Keywords

1 Introduction

The combination of different MRI sequences, signal weighting techniques and contrast agents that are currently used for MRI gives rise to diverse modalities and qualities of the output image. Although each technique yields exploitable results, the variation in the image contrast can be detrimental for the development of automatic analysis tools in medical imaging.

To answer to the input diversity problem in machine learning segmentation, Seeböck et al. used an unpaired modality transfer generator network to reduce the variability between multi-centric datasets [12]. On the other hand, Isensee et al. proposed the nnU-Net (no-new U-Net), which automatically generates a CNN pipeline that is optimised for each specific dataset [5]. However, these methods require a sufficient mono-modality dataset, as they were built to be used for mono-modality segmentation.

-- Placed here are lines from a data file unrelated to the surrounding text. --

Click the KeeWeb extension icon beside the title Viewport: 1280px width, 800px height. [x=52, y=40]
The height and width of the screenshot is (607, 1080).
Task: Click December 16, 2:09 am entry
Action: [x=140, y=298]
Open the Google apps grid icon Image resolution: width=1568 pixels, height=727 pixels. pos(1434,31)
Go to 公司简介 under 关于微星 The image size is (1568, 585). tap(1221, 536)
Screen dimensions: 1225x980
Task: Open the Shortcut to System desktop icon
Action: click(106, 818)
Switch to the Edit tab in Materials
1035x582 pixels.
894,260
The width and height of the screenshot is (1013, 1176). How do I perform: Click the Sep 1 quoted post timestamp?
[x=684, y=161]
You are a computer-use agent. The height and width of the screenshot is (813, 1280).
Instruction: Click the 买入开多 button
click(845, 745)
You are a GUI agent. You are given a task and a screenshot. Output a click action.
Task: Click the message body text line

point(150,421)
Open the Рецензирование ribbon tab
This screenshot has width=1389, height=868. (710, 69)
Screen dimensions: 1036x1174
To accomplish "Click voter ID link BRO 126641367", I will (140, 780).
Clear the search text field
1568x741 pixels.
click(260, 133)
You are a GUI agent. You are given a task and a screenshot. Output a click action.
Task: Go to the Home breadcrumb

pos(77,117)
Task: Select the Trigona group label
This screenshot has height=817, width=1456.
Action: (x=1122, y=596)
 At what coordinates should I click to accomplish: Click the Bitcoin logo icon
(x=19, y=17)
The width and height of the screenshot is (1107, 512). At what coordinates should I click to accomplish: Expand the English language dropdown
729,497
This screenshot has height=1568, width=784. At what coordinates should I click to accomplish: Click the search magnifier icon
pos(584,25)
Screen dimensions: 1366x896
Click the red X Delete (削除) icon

In this study, we propose an alternative approach to this problem. We design a data augmentation method to train a single Deep Learning model to be robust to multi-modality input, including the modality that was not used for optimisation, thus the trained model can be used as a generalised segmentation tool. The style data augmentation introduces diversity of image contrast into the training dataset, with the goal to prevent the model from over-fitting toward the training image modality and to focus the network attention to the fundamental geometry features of the target. We base this method on the idea that despite having different contrasts, the organ geometry features are consistent between MRI modalities.

In this study, we use a 3D convolutional neural network for the segmentation [1]. Nonetheless, this method can be costly in term of memory usage and computation time. We have devised two strategies to combat these issues. Firstly, we proposed a minimalist U-Net inspired network, tailored to accelerate the convergence speed and to decrease memory usage. Secondly, we adopt the dual network strategy [6], which allows for the segmentation of high resolution targets.

2 Method

2.1 Thresholded Connection Layer Network

We propose a segmentation convolutional neural network called thresholded connection layer or TCL-Net. The network architecture is shown in Fig. 1. This architecture is an iteration of the U-Net architecture, originally proposed by Ronneberger et al. [11]. As such, the network follows the same U-shape design and is made up of an encoder and a decoder.

Fig. 1.
figure 1

Thresholded connection layer network. Noted that the ThresholdedReLU layers (red boxes) are only used at the end of each decoder unit. The number indicates the filter of each convolutional layer. X is set according to the segmentation label (1 for single label segmentation). (Color figure online)

The architecture of TCL-Net exploits the segmentation network ultimate objective, which is to eliminate non-target pixels and to highlight the target pixels of the input image. TCL-Net uses, as the building unit, two consecutive, padded, \(3\times 3\times 3\) convolutional layers, each followed by a normalisation and a non-linear activation layer. At the end of each encoder unit, a \(2\times 2\times 2\) max pooling is applied. Correspondingly, a \(2\times 2\times 2\) upsampling is applied to the output of the decoder unit.

For the normalisation layer, we use the instance normalisation function [13], since the training is done with a single-input batch. We used the LeakyReLU [9] as the activation function of both convolutional layers of the encoder unit. For the decoder units, the LeakyReLU layer is used after the first convolutional and the ThresholdedReLU [7] is used after the second convolutional layer, before the upsampling layer. We used 0.3 as the coefficient of the LeakyReLU layer and 0.5 as the threshold value of the ThresholdedReLU layer.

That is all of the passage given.